Tanggapan terhadap proposal G-20 tersebut diatas disambut baik oleh Kelompok Cairns yang dikoordinatori oleh Australia namun tidak seambisius dari apa yang mereka inginkan. Jepang menanggapi lebih netral dimana diyakini bahwa walaupun proposal tersebut akan mendekati kesepakatan tetapi tetap saja proposal tersebut dianggap belum mampu mencerminkan keseimbangan akses pasar. Terhadap beberapa tanggapan dari anggota komite pertanian, Ketua Komite Pertanian WTO merasa ada keinginan kuat dari beberapa anggota untuk mendapat keputusan namun masih ada sebagian anggota lagi yang belum memberikan posisinya terhadap proposal G-20 terkait dengan TRQ Administration.
 
Mengecualikan Cadangan Pangan Untuk Keamanan Pangan Dari Subsidi Domestik
 
Proposal lainnya yang diajukan kepada Komite Pertanian WTO adalah yang diajukan oleh Group of 33 atau G-33[6] yang dikoordinatori oleh Indonesia. Tema proposal yang diajukan adalah terkait dengan stok cadangan untuk keamanan pangan (Food Security). G-33 mencari kesepakatan awal terkait dengan ketentuan stok cadangan pangan pemerintah dengan melakukan pembelian dari petani miskin yang mensubsidi harga untuk dapat dikecualikan dari ketentuan subsidi domestik yang penggunaanya harus dikurangi karena mendistorsi pasar.
 
G-33 melihat pentingnya proposal ini terkait dengan ketahanan pangan bagi petani miskin dimana ketentuan ini telah menjadi sebuah draft teks modalitas 2008 yang tetap tanpa adanya catatan-catatan disekitar teks tersebut. Namun, walaupun proposal G-33 mendapatkan dukungan dari G-20 dan beberapa negara LDC (Least Developed Countries), ternyata masih banyak anggota yang berkeberatan terhadap usulan proposal itu yang nantinya akan menjadi satu paket dalam kesepakatan awal (early harvest package) sebagaimana pandangan dari Uni Eropa dan Amerika Serikat.
 
Sebagaimana diketahui, bahwa Subsidi domestik bisa menimbulkan distorsi dalam perdagangan. Namun, ada juga subsidi domestik yang tidak mempengaruhi harga dan produksi sehingga mendistorsi pasar. AoA membagi subsidi domestik tersebut menjadi 3 (tiga) kategori, yaitu Amber Box, Green Box, dan Blue Box. Amber Box adalah subsidi yang dianggap mendistorsi produksi dan perdagangan sehingga ia dilarang dalam AoA. Green Box adalah subsidi yang tidak mempengaruhi produksi dan harga sehingga ia diperbolehkan dalam AoA. Blue Box merupakan subsidi yang mendistorsi perdagangan namun memiliki ketentuan harus dikurangi atau secara maksimal dihapuskan. Dalam hal subsidi, negara maju banyak sekali memberikan subsidi untuk sektor pertaniannya dalam ketiga bentuk box tersebut. Inilah yang sebenarnya ketentuan yang didesak oleh negara berkembang dimana negara maju harus segera menghapuskan subsidinya sehingga tidak menggerus produk pertanian dari negara-negara berkembang.**(@m13)
 
Sumber Utama Laporan Komite Pertanian WTO:
·    WTO News On Agriculture Negotiations-Informal Meeting: "Chair Reports No 'No' But Also No 'Yes' For Farm Talks Proposal", 16 November 2012.

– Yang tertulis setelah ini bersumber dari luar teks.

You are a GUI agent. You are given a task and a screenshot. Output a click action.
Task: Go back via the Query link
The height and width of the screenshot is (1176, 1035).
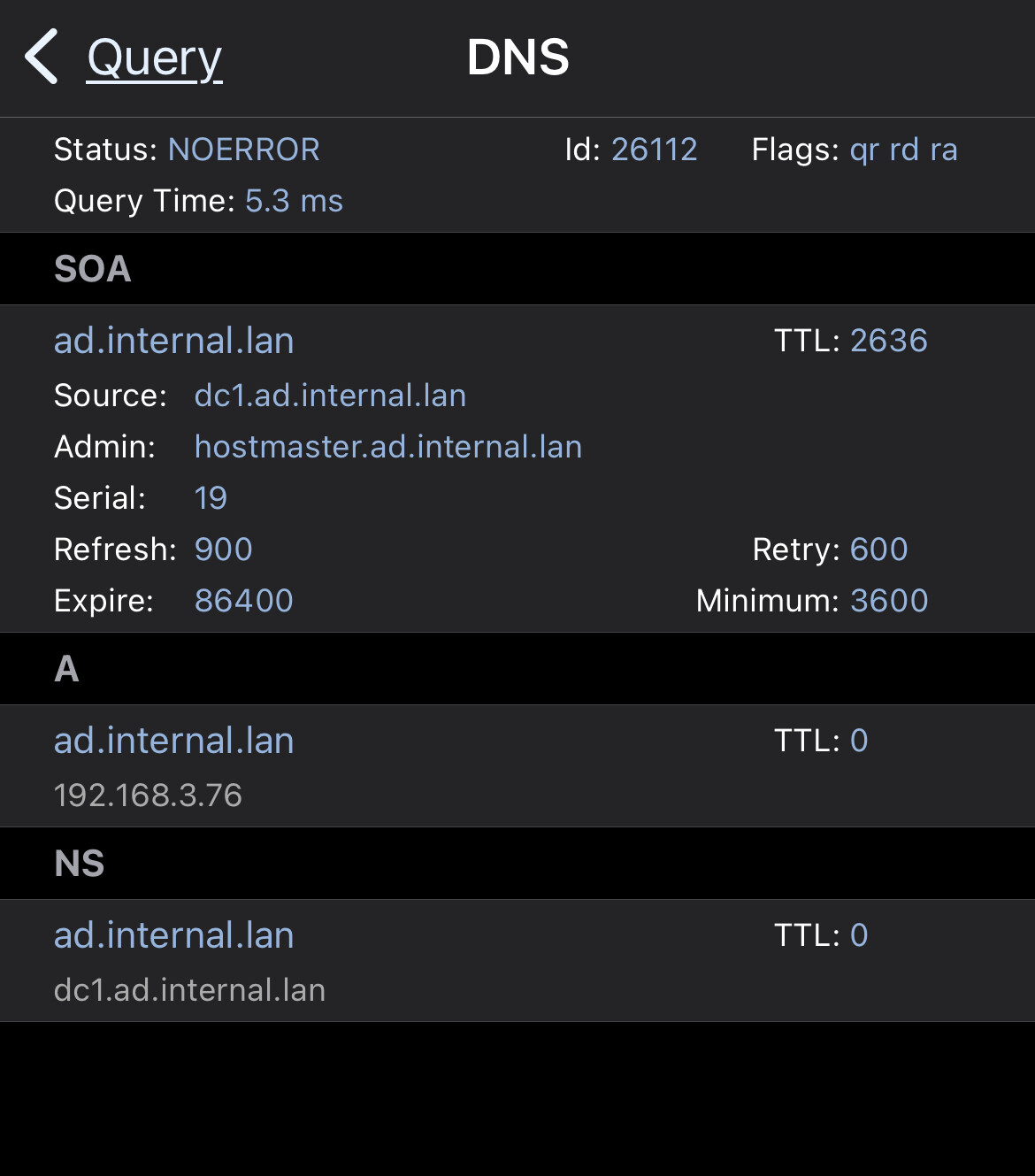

·    Suns Journal No.7485, "Agriculture: Chair Reports On Consultations On G-20 Papers", 22 November 2012.
 
 
Keterangan Mengenai Highlights Draft Modalitas 2008 Sektor Pertanian
 
 
Domestic support
Explanation of the "boxes"
  • Overall trade distorting domestic support (Amber + de minimis + Blue). EU to cut by 80%; US/Japan to cut by 70%; the rest to cut by 55%. "Downpayment" (immediate cut) of 33% for US, EU, Japan, 25% for the rest. Bigger cuts from some other developed countries, such as Japan, whose overall support is a larger % of production value. Cuts made over 5 years (developed countries) or 8 years (developing). (New: single figures from mid-points of ranges)
  • Amber Box (AMS). Overall, EU to cut by 70%; US/Japan to cut by 60%; the rest to cut by 45%. Bigger cuts from some other developed countries, such as Japan, Norway and Switzerland, whose AMS is larger % of production value. Also has downpayment. (Unchanged)
  • Per product Amber Box support: capped at average for notified support in 1995-2000 with some variation for the US and others. (Unchanged)
  • De minimis. Developed countries cut to 2.5% of production immediately. Developing countries to make two-thirds of the cut over three years to 6.7% of production (no cuts if mainly for subsistence/resource-poor farmers, etc). (Applies to product-specific and non-product specific de minimis support) (Minor change)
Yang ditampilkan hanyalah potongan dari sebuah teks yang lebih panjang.